──────── Task input ────────
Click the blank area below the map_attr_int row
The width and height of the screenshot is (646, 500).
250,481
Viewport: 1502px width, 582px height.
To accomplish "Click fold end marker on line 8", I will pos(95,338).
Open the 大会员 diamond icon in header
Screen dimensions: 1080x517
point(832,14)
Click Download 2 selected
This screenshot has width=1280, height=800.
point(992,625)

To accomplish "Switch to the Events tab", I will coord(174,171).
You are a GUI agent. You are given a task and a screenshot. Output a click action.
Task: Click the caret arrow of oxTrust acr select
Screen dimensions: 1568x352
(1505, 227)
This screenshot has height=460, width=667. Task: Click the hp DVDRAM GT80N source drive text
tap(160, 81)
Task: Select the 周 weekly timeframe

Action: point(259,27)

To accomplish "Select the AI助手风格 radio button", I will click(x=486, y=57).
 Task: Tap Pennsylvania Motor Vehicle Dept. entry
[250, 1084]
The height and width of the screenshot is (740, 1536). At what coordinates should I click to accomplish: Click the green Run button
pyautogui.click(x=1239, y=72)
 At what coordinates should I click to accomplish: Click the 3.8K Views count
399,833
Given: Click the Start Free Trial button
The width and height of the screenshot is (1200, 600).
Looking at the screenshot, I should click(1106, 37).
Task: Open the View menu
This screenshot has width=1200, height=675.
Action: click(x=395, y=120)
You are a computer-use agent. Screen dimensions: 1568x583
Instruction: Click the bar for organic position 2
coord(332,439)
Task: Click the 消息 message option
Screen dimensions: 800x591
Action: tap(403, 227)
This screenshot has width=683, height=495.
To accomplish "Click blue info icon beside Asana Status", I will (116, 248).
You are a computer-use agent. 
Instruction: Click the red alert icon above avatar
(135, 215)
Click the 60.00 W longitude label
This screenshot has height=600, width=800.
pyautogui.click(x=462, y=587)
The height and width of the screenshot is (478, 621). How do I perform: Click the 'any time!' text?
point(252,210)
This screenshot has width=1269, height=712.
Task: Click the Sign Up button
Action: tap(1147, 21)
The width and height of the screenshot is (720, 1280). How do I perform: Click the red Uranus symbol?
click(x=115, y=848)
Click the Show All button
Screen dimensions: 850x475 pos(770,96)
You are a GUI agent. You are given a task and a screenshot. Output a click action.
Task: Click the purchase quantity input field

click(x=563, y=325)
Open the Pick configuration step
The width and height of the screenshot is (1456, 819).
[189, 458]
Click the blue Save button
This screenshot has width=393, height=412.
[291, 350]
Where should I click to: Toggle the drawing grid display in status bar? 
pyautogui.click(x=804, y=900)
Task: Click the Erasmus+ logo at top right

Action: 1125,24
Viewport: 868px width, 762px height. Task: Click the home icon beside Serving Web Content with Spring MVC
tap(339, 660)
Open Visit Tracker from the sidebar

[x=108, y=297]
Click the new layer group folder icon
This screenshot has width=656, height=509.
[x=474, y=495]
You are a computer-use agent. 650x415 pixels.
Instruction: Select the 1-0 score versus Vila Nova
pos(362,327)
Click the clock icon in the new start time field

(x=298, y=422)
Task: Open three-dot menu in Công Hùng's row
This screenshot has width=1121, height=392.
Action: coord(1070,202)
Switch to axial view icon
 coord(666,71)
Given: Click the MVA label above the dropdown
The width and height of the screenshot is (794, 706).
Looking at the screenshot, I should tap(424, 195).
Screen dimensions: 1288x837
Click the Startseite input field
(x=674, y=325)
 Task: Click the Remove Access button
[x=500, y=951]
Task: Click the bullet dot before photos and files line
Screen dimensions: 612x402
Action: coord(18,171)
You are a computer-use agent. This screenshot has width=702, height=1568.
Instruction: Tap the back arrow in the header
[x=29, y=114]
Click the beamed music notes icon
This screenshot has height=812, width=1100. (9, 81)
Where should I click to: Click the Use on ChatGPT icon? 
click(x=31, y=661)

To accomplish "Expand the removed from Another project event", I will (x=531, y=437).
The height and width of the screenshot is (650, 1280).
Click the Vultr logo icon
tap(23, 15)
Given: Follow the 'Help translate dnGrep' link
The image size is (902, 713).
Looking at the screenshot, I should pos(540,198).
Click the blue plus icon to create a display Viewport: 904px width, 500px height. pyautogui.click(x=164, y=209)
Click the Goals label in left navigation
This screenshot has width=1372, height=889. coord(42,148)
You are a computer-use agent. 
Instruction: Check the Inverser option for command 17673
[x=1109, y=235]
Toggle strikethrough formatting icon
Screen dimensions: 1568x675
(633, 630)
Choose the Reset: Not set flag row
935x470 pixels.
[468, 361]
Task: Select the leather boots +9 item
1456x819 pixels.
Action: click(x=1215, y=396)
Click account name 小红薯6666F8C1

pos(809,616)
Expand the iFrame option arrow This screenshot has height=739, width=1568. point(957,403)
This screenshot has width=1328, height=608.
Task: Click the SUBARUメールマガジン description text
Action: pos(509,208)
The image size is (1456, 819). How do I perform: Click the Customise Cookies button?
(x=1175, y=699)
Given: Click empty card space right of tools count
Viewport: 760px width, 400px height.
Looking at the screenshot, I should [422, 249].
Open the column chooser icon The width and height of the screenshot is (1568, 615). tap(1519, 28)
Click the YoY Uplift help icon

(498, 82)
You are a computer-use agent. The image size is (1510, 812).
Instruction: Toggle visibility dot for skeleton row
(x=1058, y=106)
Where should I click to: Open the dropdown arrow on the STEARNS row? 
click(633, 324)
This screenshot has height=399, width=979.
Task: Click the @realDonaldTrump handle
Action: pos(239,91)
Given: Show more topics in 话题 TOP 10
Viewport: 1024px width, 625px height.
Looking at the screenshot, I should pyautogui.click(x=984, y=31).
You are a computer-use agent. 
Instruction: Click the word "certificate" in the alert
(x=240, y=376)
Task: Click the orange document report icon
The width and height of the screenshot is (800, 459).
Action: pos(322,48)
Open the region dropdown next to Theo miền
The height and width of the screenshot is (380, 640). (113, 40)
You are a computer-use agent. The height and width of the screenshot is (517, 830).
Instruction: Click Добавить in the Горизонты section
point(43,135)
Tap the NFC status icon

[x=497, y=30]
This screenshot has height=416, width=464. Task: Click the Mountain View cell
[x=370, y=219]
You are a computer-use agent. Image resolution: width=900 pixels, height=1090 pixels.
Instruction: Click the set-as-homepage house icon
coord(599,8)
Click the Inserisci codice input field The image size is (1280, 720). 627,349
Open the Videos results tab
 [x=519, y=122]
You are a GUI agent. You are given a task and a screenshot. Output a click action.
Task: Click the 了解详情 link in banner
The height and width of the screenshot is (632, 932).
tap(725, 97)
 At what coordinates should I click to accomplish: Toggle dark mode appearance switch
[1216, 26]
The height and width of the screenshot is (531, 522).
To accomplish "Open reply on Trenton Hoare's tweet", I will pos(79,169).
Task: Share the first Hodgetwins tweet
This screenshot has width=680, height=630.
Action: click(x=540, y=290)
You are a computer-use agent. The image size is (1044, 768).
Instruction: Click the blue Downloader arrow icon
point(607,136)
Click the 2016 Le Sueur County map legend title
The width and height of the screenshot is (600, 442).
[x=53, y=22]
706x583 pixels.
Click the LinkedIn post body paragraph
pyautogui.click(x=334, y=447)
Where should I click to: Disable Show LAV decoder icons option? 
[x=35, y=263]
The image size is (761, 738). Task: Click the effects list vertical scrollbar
────────
Take every line from the records above that has the word "menu" and copy it.

Your solution:
Task: Open the View menu
Task: Open three-dot menu in Công Hùng's row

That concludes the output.